With Paris widely tipped to steal a march on London as a global financial services capital as the UK leaves the European Union, the strategy of SNCF is well timed to improve the efficiency of the city. Industry watchers and providers such as engineering company Atkins, business and product services provider Fluxx believe this strategy is essential as the modern traveller expects to make a journey using a mixture of transport modes, car club, rail, tram and then bicycle for example, but only make one transaction with a single operator.
Lemaire is quietly spoken, but never afraid to be honest and doesn’t shy from the famed strikes that at times blight air traffic control or his rail network in France.
“If we have real-time information and there is one of our strikes we can then refund the people in a balanced way. You need to know who the people being impacted are, because that is a benefit to both the customer and the operator,” Lemaire says. He adds that the information not only improves immediate customer service, but that SNCF and other operators must use the information to understand their networks better; “we can have a better understanding of the flow of people on our lines. One of the big financial benefits will be project management and defining the return on investment.”

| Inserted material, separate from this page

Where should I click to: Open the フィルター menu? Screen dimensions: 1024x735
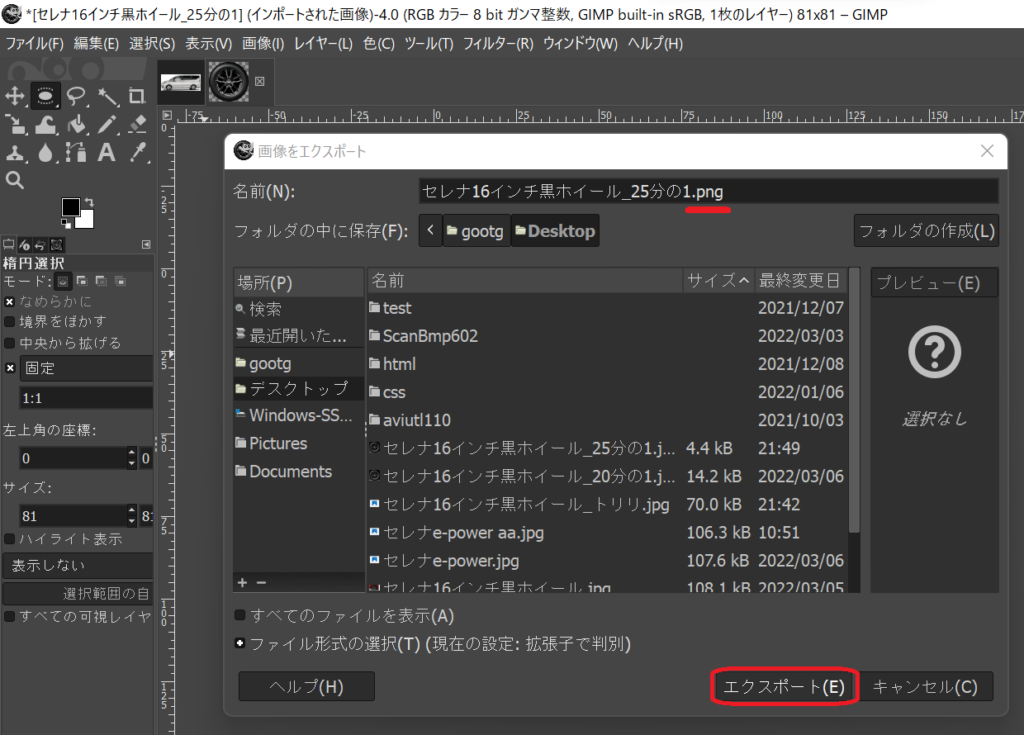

Lemaire has been in his Program Director role at SNCF for three years now following a little over four years as CIO at Eurostar. The business technology leader has spent the bulk of his leadership career at SNCF having been Operations Director for four years before heading into the Channel Tunnel and two years as IS Project Director for two years before operations. He is passionate about rail and its future and had recently returned from combining a holiday and fact finding tour of Japan. Lemaire’s passion and experience mean the CIO believes the venerable locomotive has an exciting future.
“From what I hear and read cross-border rail travel will increase, the only limit for operators is what you can do with your fleet. All major operators are trying to put more trains on more routes, that is certainly true of SNCF; we have opened a new route between Paris and Barcelona and it is proving successful. It is a six hour journey, once people said the limit of a rail journey is three or four hours, now the limit seems higher and people are prepared to spend longer on a train journey. Other operators are also reporting this trend,” he says. With the increasing speed of daily life as a result of technology, counter cultures such as slow food and six hours on (and here’s the irony) a high speed train also grow.
At the Innotrans rail industry trade fair SNCF and its German and Italian cousins agreed terms to integrate timetables fare data, laying down the lines for a simpler customer experience, which is further enhanced by a new 320kph vehicle SNCF has introduced that cut 70 minutes from the Bordeaux to Toulouse journey. Despite these advances, SNCF faces some challenging climbs, its owners the French government recently refused to take on the operator’s debts and relations with its workforce are at times difficult.